Warning: This is archived material and may be out of date. The Metropolitan Police Authority has been replaced by the Mayor's Office for Policing and Crime (MOPC).

See the MOPC website for further information.

Implementing international financial reporting standards

Report: 18
Date: 14 June 2010
By: Treasurer

Summary

Early in 2007 the Government announced the intention that all government and other public bodies should in future publish their annual statutory accounts in line with International Financial Reporting Standards (IFRS). Thorough preparation is essential in successfully making the transition to the new arrangements, and this report provides members on progress made since the last update in March 2010

A. Recommendation

That members note the report.

B. Supporting information

Background

1. The financial year 2010/11 will be the first year that the annual financial statements of police and local authorities are produced in line with the new International Financial Reporting Standards (IFRS) as interpreted by CIPFA in its Code of Practice. Financial statements for the comparative year will also need to be restated on an IFRS basis for 2009/10. The transition to IFRS is intended to bring consistency and comparability not only with other local authority financial statements but also with the private sector.

Progress to date

2. Considerable progress has been made in developing the methodology required for applying IFRS regulations following the publication of CIPFA’s Code of Practice on Local Authority Accounting in December 2009. The MPA has been able to refine the accounting requirements of IFRS in terms of what information needs to be disclosed in the accounts. There are however still some detailed issues in the regulations that need greater clarification, and the MPA is actively seeking the resolution of these issues through the sharing of views with other Authorities. It is expected that the publication of CIPFA’s Practitioners Guidance Notes to the Code of Practice will also provide greater clarity on these matters.

3. Progress on key areas of the implementation include:

PFI

4. The Authority’s two PFI schemes are being treated as assets and the MPA has identified the details of the assets and liabilities involved in these schemes. Additionally the MPA has completed the processes of setting up these transactions on the general ledger to enable the PFIs to be accounted for on the balance sheet. This has been actioned in line with the latest CIPFA statement of Recommended Practice (2009) to spread the impact of IFRS more evenly between the two years this change in accounting treatment has been implemented a year early,. A specialist from the Audit Commission is currently reviewing the relevant accounting transactions to agree the principles behind the calculation of the figures presented in the balance sheet for 2009/10.

Leases

5. The MPA already has a number of finance leases on its balance sheet and IFRS will extend the number shown. Under IFRS, leases for which the Authority has the benefit of, for a substantial part of the asset’s life will need to be included on the balance sheet as though the underlying asset belongs to the Authority. The Authority has reviewed a large sample of its 500 plus property leases and identified approximately 20 leases as possibly being finance leases and the Authority is in discussions with it’s external valuation surveyors to ascertain, in some marginal cases, whether the leases are finance lease or not. Additionally a review has been undertaken of all contracts that may involve the use of supplier equipment. The results of this review are being assessed to determine whether to include assets within the contracts on the balance sheet.
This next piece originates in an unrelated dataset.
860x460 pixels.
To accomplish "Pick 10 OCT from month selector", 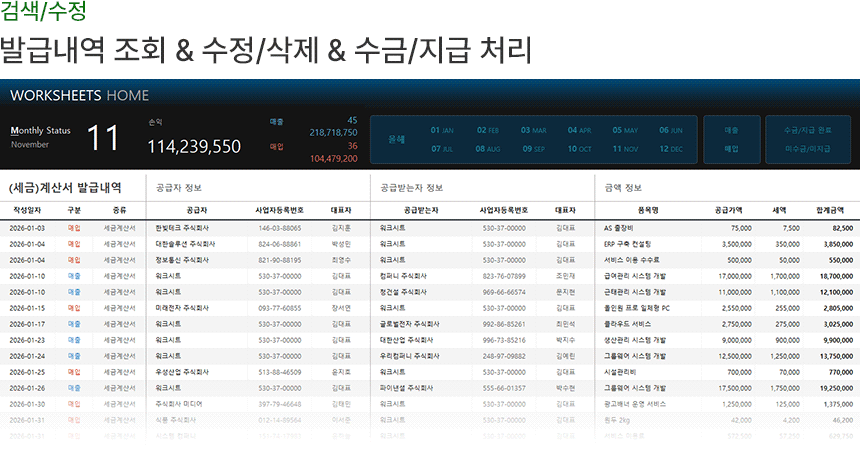I will (x=578, y=149).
Property plant and equipment as components

6. IFRS requires different components of assets to be recorded individually and depreciated separately from their main assets in the Authority’s fixed asset register. The Authority is currently liasing with external auditors and other local authorities to agree the appropriate way of implementing this particularly with regard to its practical application for properties.

Employee benefits

7. The Authority is going through an exercise to calculate the likely accrual costs for 2009/10 of unused holiday leave and rest days for its staff. It has already been determined that an accrual for flexi leave is not required on the basis that the cost involved is not significant. As stated in the last report the accrual for police staff and officers will be mitigated by means of an accounting adjustment and will not have an impact on the council tax payer.

C. Race and equality impact

Equality and diversity issues will be properly considered throughout the transition period.

D. Financial implications

The cost of implementing the requirements of IFRS are marginal including the specialist team within the MPS working on IFRS and are expected to be contained within existing budgets.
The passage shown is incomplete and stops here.